Document excerpt =>
Proposed Connection Recovery Additions for Draft 03

To: ips@ece.cmu.edu
Subject: Proposed Connection Recovery Additions for Draft 03
From: Mark Bakke <mark.bakke@nuspeed.com>
Date: Thu, 29 Jun 2000 08:10:36 -0500
Content-Transfer-Encoding: 7bit
Content-Type: text/plain; charset=us-ascii
Sender: owner-ips@ece.cmu.edu

Draft 03 seems to be pretty close as far as dealing with
connection recovery.  Here are a few additions that we
(NuSpeed) think will help complete the picture, along with
what we believe are some of the requirements.

Other than hopefully clarifying initiator and target behavior,
this scheme adds one field to the Command Request, and one event
type to the Asynchronous Event message.

I've attempted to include some of our reasoning behind this.

Assumptions

- iSCSI is only a transport for SCSI.  Its recovery scheme
  does not attempt to retry failed commands.  However, it
  is a reliable transport for SCSI, and must deliver commands
  within a session in order to the target.
  
- TCP handles any losses from a given connection.  The target
  end of the byte stream is either valid, or the connection is
  lost.  Within a connection, there is no such thing as losing
  a packet.  We will, however, need to deal with stronger error
  checking over the SCSI data, but that's (mostly) orthogonal
  to connection recovery.

- This scheme will work with either single or multiple
  connections per session.  It is up to the implementation
  of the initiator and target whether either one supports
  multiple connections.  The initiator can simply not use
  more than one connection per session; the target can deny
  the login if the client requests more than one connection
  per session.

Request 1 =>
According to the connection recovery message, what does the proposed scheme add to the Command Request?
The rows have nothing to do with the connection recovery message.

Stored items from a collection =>

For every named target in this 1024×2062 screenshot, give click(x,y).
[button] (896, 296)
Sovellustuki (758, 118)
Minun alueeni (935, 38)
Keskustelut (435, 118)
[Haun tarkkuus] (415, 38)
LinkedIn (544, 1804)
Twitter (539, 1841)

Request 2 =>
Show each line of the rows that contains the word "this".

Correct response 1 =>
One field.

Correct response 2 =>
For every named target in this 1024×2062 screenshot, give click(x,y).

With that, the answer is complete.